Sonoma Coast crab on the way

Most of the commercial Bodega Bay fleet plans to fish for Dungeness crab this week despite a delayed season opening for part of the Sonoma Coast.|

Consumers can look forward to eating fresh-caught Dungeness crab later this week as the region’s commercial fleet readies for the fall season, which begins early Thursday morning.

But it’s not without some complication, something that should not surprise crab lovers given delays in previous years because of price strikes, safety testing and issues such as crab size.

This year, state regulators are opening the main fishery on time but only as far north as Bodega Head while they await a second round of test results from sample crabs taken off the mouth of the Russian River, where a single shellfish collected late last month had elevated levels of domoic acid, a naturally occurring neurotoxin.

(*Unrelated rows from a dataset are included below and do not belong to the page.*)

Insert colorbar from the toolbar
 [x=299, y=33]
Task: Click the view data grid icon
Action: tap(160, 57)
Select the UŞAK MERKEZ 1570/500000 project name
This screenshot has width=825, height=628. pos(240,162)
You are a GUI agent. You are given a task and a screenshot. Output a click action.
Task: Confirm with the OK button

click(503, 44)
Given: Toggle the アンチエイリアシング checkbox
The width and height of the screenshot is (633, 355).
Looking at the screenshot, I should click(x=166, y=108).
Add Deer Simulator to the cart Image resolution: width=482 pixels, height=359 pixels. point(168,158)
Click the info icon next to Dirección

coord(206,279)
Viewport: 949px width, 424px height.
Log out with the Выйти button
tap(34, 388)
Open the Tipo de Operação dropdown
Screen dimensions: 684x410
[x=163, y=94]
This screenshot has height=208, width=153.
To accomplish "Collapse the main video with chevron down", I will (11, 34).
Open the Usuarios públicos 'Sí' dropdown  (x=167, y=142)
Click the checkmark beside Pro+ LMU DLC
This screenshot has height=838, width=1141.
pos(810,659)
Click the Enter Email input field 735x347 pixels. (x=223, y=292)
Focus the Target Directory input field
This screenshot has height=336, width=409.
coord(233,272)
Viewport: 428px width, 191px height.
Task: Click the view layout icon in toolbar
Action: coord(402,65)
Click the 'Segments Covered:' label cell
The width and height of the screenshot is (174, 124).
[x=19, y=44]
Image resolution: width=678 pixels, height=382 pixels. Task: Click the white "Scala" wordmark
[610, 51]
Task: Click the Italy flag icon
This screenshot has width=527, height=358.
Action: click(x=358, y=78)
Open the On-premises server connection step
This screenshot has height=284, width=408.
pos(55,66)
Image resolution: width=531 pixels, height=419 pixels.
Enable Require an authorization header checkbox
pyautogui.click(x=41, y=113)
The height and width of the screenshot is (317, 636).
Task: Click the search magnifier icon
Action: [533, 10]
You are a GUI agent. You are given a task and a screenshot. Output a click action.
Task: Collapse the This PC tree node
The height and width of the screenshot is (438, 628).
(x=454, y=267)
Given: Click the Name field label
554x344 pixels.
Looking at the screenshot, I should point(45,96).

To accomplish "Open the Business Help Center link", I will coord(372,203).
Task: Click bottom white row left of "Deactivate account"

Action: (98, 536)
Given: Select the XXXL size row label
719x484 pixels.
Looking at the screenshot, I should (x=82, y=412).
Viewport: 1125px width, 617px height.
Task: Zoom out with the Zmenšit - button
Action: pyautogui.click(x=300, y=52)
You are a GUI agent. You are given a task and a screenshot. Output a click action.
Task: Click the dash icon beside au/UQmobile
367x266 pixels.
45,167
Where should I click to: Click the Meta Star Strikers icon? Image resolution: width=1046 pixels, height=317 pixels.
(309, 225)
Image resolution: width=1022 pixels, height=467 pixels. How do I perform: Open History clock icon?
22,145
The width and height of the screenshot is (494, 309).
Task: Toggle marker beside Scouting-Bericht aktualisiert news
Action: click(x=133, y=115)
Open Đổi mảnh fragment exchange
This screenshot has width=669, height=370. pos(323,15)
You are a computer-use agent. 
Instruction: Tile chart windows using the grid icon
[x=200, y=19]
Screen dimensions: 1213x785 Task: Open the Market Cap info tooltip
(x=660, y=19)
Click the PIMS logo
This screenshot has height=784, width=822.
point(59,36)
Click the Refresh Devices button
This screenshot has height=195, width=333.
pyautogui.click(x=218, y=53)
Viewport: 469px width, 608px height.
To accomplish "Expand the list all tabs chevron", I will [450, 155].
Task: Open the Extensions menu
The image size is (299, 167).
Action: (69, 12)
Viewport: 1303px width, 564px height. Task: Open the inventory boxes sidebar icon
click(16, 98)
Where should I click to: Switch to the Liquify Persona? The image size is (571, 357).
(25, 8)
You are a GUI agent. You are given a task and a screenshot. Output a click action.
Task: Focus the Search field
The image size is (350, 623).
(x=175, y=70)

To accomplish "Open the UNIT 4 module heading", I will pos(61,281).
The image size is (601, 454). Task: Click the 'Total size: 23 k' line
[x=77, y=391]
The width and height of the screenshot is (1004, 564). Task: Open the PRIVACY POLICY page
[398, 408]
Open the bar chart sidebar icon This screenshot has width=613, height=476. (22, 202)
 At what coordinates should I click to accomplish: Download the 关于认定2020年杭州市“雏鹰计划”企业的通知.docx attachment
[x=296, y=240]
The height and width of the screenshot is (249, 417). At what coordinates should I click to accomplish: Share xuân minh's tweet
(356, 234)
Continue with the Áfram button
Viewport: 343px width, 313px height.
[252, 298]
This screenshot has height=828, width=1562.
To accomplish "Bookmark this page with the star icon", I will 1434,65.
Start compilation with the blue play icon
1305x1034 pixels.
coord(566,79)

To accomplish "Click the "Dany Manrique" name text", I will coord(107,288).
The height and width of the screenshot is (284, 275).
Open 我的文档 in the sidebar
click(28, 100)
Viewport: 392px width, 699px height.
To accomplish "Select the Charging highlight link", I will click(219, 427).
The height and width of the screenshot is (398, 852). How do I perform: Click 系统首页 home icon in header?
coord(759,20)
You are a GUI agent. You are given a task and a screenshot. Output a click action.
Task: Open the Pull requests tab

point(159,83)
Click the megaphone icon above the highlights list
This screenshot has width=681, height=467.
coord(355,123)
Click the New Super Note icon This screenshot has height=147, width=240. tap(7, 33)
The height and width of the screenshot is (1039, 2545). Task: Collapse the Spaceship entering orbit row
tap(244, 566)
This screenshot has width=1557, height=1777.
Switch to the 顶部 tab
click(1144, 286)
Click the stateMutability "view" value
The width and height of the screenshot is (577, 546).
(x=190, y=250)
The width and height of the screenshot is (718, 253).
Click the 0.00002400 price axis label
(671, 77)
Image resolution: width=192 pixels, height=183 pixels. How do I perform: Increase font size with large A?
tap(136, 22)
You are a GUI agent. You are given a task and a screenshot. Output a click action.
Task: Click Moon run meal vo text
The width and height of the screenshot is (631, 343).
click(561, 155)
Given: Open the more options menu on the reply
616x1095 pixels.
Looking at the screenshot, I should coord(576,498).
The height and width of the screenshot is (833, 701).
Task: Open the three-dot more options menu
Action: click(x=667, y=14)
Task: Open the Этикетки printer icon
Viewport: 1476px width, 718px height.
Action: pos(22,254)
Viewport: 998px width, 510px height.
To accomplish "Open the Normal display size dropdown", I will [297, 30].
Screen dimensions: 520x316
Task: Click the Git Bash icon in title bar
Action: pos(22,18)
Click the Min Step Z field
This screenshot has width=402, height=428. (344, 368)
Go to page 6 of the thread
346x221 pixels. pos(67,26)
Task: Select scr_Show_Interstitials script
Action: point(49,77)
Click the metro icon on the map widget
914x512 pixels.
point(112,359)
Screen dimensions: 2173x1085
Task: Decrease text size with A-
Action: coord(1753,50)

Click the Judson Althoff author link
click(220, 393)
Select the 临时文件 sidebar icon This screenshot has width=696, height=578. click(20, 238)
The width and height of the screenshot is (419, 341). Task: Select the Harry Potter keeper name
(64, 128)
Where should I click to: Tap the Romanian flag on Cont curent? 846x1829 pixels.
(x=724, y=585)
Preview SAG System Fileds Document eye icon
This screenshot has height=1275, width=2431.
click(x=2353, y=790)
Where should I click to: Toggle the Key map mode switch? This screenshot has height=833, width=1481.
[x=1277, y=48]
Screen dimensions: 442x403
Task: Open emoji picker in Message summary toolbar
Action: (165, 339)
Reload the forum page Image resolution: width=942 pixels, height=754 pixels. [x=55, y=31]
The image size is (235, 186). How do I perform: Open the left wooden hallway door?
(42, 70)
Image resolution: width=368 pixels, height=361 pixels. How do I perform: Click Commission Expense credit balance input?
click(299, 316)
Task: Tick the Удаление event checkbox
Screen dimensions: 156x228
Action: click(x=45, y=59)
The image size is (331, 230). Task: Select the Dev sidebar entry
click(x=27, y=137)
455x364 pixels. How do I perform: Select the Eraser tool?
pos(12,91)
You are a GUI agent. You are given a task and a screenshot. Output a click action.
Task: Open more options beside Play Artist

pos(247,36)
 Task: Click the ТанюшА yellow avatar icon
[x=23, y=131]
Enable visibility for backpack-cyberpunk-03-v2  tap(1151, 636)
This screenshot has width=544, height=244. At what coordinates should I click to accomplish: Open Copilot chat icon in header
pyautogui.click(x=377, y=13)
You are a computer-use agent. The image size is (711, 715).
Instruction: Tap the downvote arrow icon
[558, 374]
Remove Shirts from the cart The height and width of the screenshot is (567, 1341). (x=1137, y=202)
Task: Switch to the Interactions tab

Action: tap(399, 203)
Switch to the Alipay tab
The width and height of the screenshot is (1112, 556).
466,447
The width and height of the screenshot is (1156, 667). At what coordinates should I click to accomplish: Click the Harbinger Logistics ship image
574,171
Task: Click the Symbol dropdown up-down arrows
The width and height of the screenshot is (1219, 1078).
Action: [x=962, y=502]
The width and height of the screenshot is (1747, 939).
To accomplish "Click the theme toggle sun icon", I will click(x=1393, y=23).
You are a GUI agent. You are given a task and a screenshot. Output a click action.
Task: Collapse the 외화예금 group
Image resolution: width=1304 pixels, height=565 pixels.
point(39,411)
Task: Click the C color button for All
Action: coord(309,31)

The six-crab sample taken a week later tested well within federal limits for the algae-related substance. A second consecutive round of tests is needed before the area can be declared clean and the rest of the Sonoma Coast opened to commercial crabbing.

Local fishermen like Dick Ogg, who has collected some of the pre-season samples for state Fish and Wildlife, said they expect to get good news next week.

“It’s not like it’s a major closure,” said Lorne Edwards, president of the Fishermen’s Marketing Association of Bodega Bay. “It’s probably going to be open next week.”

The Dungeness crab fishery, which earned commercial crabbers more than $47 million statewide in 2017, usually opens Nov. 15 from the Sonoma-Mendocino county line south. It is scheduled to open Dec. 1 along the rest of the North Coast, contingent on samples that can prove the crabs have grown meaty enough.

But the normal routine seems to have changed since the devastating 2015-16 season, when unusually warm ocean conditions helped spur a large algae bloom and an extended period of domoic acid contamination in the crab stock, delaying the harvest for 41/2 months.

Commercial crabbers lost out on the lucrative holiday market that year and endured an excruciating period of uncertainty and hardship made worse by the fact that their other key fishery, salmon, had been crashing, as well.

While the crab fishery has been somewhat restored, each year has brought some glitch that prevented it from having an entirely smooth start.

This year was no different, though the Bodega Bay fleet won an important concession from state regulators that prevented it from being far worse.

The state initially had proposed launching the season south of the 38th parallel near Point Reyes in Marin County. That would have been harder to navigate than Bodega Head, said Ogg, but also would have prohibited local vessels from transporting crab into their home port while preventing local processors from participating in the opening days of the season.

“They would have locked out our boats,” said Edwards. “They wouldn’t have been able to bring the product home. They would have had to have gone to San Francisco to sell,” putting an unfair burden on the local fleet’s mostly smaller vessels and overburdening the San Francisco port.

Commercial crabbers landed more than 2.8 million pounds in Bodega Bay last year worth nearly $11 million to the fishermen, according to the California Department of Fish and Wildlife.

The fishermen also settled easily with fish processors on an opening price this year, arriving at $3.50 a pound. Prices had been at $3 a pound for several years.

Most of the Bodega Bay fleet will now be participating in the fishery when it opens one minute after midnight Wednesday, except for the 20 percent or so who, like Edwards, will wait for the opening of the Sonoma Coast’s northern reaches.

Since those who fish to the south must wait 30 days before entering any newly opened portion, the fishermen who are willing to wait will have less competition for the crab in that area.

But Ogg said crab lovers would be wise to get it while they can: Recreational crabbers, who started fishing Nov. 3, say there does not appear to be an overabundance of the succulent crustaceans roaming the ocean floor this year.

“The product is not there,” Ogg said. “There’s not a large volume.”